Orcel è stato individuato come nuovo capoazienda superando l’altro “finalista” Fabio Gallia, direttore generale di Fincantieri ed ex a.d. di Bnl e Cdp. Romano, 57 anni, Orcel è noto soprattutto come “deal maker” per aver condotto in porto molte operazioni di M&A nel settore bancario, tra cui quella tra Unicredito e Credito Italiano che diede vita proprio a UniCredit. Dopo 20 anni in Merrill Lynch, Orcel è stato a capo dell’investment banking di Ubs fino al 2018.
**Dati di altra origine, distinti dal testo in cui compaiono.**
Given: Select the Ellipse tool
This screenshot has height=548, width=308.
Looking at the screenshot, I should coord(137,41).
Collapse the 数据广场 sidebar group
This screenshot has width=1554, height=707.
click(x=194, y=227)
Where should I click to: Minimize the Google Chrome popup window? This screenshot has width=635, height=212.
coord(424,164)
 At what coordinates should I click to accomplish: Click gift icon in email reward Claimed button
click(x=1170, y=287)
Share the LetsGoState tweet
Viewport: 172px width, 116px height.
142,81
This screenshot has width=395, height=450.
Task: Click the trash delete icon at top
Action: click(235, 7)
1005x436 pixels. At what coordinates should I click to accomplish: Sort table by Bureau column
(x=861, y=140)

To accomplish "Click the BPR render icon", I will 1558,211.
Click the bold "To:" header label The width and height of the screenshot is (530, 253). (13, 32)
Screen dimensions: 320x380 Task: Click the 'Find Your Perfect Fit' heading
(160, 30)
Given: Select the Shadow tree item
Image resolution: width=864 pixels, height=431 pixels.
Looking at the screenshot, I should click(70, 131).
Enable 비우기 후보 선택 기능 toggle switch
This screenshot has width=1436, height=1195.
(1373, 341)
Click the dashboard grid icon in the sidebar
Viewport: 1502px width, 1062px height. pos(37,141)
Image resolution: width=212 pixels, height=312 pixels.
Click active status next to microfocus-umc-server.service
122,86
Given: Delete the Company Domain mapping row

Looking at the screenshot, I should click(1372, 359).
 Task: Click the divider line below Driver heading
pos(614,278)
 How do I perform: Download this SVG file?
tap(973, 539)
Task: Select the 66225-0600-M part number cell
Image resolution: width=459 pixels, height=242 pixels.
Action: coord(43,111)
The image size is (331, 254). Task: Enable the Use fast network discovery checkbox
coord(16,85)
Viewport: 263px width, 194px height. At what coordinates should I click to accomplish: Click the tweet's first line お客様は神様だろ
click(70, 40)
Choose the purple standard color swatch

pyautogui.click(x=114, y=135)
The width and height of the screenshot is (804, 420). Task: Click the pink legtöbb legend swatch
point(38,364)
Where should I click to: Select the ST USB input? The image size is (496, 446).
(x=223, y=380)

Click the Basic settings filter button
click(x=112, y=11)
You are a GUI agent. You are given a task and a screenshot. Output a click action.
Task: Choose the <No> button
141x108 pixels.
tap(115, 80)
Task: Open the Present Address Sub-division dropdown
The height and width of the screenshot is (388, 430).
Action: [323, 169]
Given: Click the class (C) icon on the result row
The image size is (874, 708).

Era poi stato scelto da Santander ma la sua nomina ai vertici della banca spagnola non è mai andata in porto per un contenzioso contrattuale.

 

Padoan, Orcel leader di respiro internazionale

Andrea Orcel è un solido leader di respiro internazionale, molto rispettato e impegnato a raggiungere risultati insieme alla sua squadra”. Lo sottolinea il presidente designato di Unicredit, Pier Carlo Padoan. Orcel “ha una vasta esperienza e una straordinaria capacità di visione strategica, che sarà essenziale per guidare UniCredit nel futuro. Non vedo l’ora di lavorare con lui”, aggiunge Padoan.